### What to work on
Copy out the material from its first line down to the line containing "(x=414, y=342)". Add 8 to every x and y coordinate in the answers and leave everything else unchanged.

### Information given
— start —

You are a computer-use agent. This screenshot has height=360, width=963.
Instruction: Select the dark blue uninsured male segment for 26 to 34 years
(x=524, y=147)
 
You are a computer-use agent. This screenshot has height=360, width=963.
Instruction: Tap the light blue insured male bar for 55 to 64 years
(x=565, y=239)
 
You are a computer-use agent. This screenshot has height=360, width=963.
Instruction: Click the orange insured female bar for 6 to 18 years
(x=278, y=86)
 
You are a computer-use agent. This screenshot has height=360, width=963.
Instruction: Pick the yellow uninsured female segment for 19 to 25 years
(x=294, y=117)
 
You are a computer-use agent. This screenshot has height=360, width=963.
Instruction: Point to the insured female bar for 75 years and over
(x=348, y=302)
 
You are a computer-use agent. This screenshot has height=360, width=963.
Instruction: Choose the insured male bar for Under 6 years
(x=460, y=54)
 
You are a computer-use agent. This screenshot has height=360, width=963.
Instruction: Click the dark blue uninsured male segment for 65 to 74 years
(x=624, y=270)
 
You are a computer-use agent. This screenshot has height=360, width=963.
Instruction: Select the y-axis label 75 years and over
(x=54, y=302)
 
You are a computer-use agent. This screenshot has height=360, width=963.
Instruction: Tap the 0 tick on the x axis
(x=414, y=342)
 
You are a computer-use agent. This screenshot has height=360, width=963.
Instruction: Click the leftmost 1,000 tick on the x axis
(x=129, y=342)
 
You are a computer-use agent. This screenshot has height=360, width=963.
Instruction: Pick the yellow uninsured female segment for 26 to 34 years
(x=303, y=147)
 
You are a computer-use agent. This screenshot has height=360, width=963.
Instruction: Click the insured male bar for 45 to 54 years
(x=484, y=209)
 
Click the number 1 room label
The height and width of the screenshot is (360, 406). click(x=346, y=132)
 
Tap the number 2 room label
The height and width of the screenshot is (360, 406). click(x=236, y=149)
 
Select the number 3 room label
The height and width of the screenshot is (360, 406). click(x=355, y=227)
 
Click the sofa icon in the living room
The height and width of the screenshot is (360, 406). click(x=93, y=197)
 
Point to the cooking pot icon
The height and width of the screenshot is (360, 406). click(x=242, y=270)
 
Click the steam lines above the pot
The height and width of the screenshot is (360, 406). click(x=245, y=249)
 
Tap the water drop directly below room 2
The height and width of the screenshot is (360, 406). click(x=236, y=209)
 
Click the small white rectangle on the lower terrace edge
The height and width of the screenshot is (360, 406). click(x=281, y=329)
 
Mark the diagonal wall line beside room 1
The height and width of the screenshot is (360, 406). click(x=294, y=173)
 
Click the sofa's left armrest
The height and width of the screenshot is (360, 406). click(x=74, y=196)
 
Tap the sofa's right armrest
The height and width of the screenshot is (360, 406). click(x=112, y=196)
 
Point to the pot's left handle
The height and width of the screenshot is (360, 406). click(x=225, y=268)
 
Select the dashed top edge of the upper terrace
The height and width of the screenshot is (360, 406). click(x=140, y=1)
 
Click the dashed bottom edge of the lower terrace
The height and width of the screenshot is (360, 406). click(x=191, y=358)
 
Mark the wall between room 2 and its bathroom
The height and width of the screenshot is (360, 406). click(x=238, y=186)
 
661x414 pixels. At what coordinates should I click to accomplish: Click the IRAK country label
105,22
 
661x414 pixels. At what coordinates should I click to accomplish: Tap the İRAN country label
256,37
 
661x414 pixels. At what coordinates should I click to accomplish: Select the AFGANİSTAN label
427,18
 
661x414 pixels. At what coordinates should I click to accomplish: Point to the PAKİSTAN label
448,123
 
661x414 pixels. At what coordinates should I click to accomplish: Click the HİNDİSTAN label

— end —

### Solution
You are a computer-use agent. This screenshot has height=360, width=963.
Instruction: Select the dark blue uninsured male segment for 26 to 34 years
(x=532, y=155)
 
You are a computer-use agent. This screenshot has height=360, width=963.
Instruction: Tap the light blue insured male bar for 55 to 64 years
(x=573, y=247)
 
You are a computer-use agent. This screenshot has height=360, width=963.
Instruction: Click the orange insured female bar for 6 to 18 years
(x=286, y=94)
 
You are a computer-use agent. This screenshot has height=360, width=963.
Instruction: Pick the yellow uninsured female segment for 19 to 25 years
(x=302, y=125)
 
You are a computer-use agent. This screenshot has height=360, width=963.
Instruction: Point to the insured female bar for 75 years and over
(x=356, y=310)
 
You are a computer-use agent. This screenshot has height=360, width=963.
Instruction: Choose the insured male bar for Under 6 years
(x=468, y=62)
 
You are a computer-use agent. This screenshot has height=360, width=963.
Instruction: Click the dark blue uninsured male segment for 65 to 74 years
(x=632, y=278)
 
You are a computer-use agent. This screenshot has height=360, width=963.
Instruction: Select the y-axis label 75 years and over
(x=62, y=310)
 
You are a computer-use agent. This screenshot has height=360, width=963.
Instruction: Tap the 0 tick on the x axis
(x=422, y=350)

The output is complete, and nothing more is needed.